There is a little bit of male-gazey stuff with the protagonist (she’s hot and chesty and e’rybody knows it), but again, it didn’t bother me too much. My engagement with the story and my investment in the characters just carried me right past it.

Anybody who knows me knows I love a good mystery/crime book, and I’m a sucker for anything set in the south, but even if you’re not as into those things as I am, you should give this book a shot. Quick, fun, and well done. More Sunset please!

 

Mongrels by Stephen Graham Jones…And Some Other Stuff

So I’m going to start this one with a little blurb about the direction of the blog. Don’t worry, I’m going to get to the book, but I just want to chat at ya’ll a little first.

After the kicking that I gave Wolf Road last week, I…felt a little weird. A little of it is guilt, Beth Lewis took the time and put in the effort to create something, something that had the germ of a really good thing in it, and I love that. She did something that I’ve yet to, and maybe never will, do. And giving her shit for the mistakes that she made has left me feeling a little…guilty? Or maybe guilty is not exactly the right word, there’s some other stuff in there, but it’s certainly part of it. Another part of it, a big one, is that I don’t like being negative about things.

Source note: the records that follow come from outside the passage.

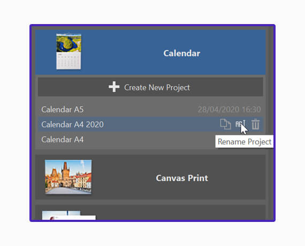Click the plus icon beside Create New Project
This screenshot has height=246, width=305.
[x=114, y=87]
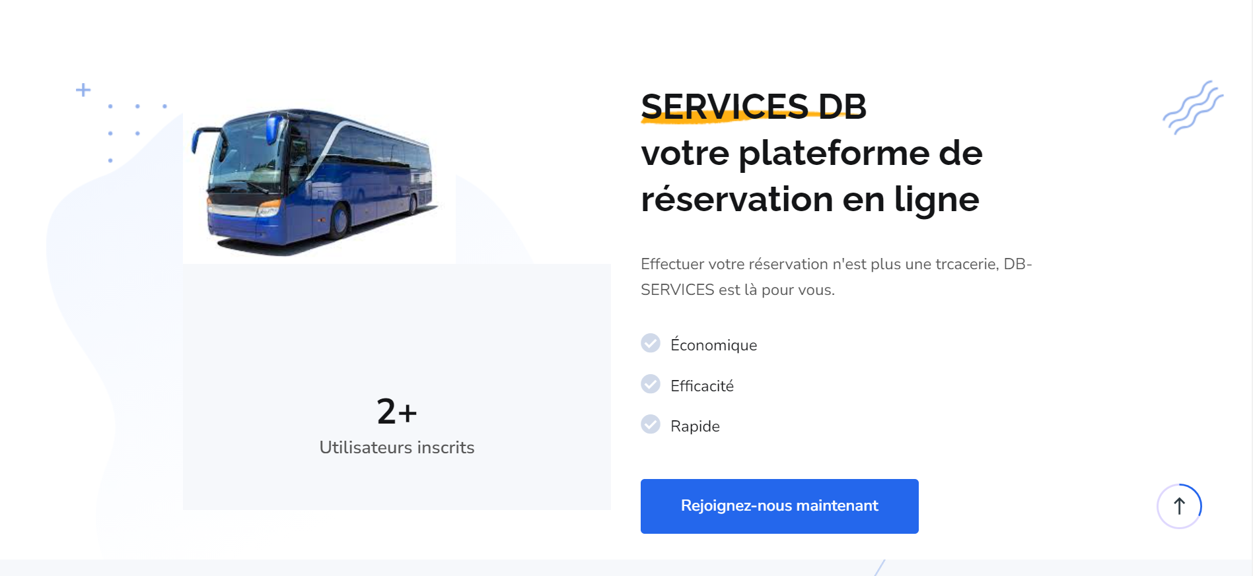
Task: Click the Économique feature label
Action: tap(713, 345)
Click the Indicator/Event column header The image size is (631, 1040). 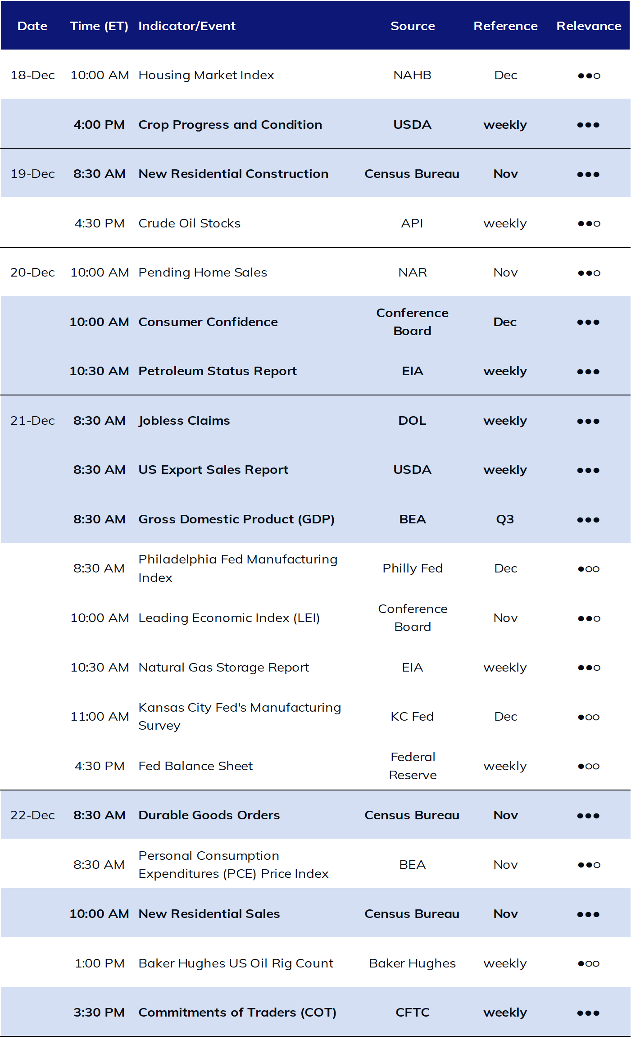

It’s too easy, it’s the cheap way to do reviews, and, if I’m being honest, it’s just not that fun. I’m not going to take any of the posts down, they’re still true, still my opinion, and I stand behind them, but I just don’t think it’s the best use of my time (I could be napping or eating pizza or, I dunno, reading books that I enjoy). I read a lot, like a lot a lot, and I only have the time to write reviews for a small percentage of the books that I read, so why waste the time on the stuff I don’t really like? So, from this point forward I’m going to be focusing a lot more on things that I actually liked. There are still going to be criticisms (I pick things apart, even things that I like a lot. It’s just the way my brain works), but from now on most of the books that I cover are going to be ones that, at the end of it, flaws and all, I’d still recommend.

But enough about that. On to the good stuff.

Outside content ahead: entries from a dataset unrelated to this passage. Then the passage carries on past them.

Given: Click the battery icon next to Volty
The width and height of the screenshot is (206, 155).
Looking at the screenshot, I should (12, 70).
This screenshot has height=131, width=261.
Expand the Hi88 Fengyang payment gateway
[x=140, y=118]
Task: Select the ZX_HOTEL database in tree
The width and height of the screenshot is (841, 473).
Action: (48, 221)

This book was really, really good. I’m not usually a fan of the classic monsters (werewolves, vampires, mummies, zombies, uh…Frankensteins? I liked Frankenstein. Are there a lot of books about Frankensteins?) but I’ve always got time for a book that takes something old and well worn and offers an original angle on it.

And this novel is definitely original. Mongrels is sharper, grimier, and more human than your average monster book (or not monster book). It, like all good fantasy novels, is heavily allegorical, more about the inheritance of poverty and anger and trauma than anything else. And I know that may sound boring to some of you, but it’s really not. There’s plenty of bloody meat on this bone, enough for even the die hard smash ‘em up monster fans to sink their fangs into (was that too many cheap, hack writer-y werewolf puns? It felt like a lot). Besides, that’s what good fantasies do. By using the fantastic, the exciting, and the impossible, they exaggerate and shine a light on real human experiences. I like sword fights as much as the next guy, but you can’t prop a three hundred page novel on action alone. Mongrels used this device to better effect than I’ve seen in a long time, and I left this novel feeling not only like I’d recognized pieces of myself and my experience as an adolescent man (especially one with an absentee father figure and a less than ideal uncle that I worshiped), but some insight into a perspective and way of life that was crazy different from my own.

As a final note, I loved the empathetic, intelligent way Stephen Graham Jones treated these characters. In the hands of a lesser writer they would have ended up as caricatures. Poor, southern, can’t hold down a job, anger issues, uneducated, impulsive. But they’re more than just a collection of those traits. They’re complicated, flawed people using their understanding of the world to do their best within the bounds of their own limitations.

A great fucking read.

With the sincerest of salutations,

❤  VBR

 

*Brief Disclaimer: My dad is actually great, and in no way comparable to the completely absent father figure from the book. He just lived in a different part of the country from me when I was a kid. And my uncle, well…he’s a good person. He’s got his issues, like all of us, but he’s doing his best. It’s not his fault that I worshiped him as a child, that I created an idealized version of him in my head that had noooo chance of surviving my cynical teenage years. Anyways, I’m not sure why I felt motivated to add this in here. Maybe because people are starting to actually read this thing. Scary. ❤

Vengeance Road by Erin Bowman

This book was an absolute and utter delight.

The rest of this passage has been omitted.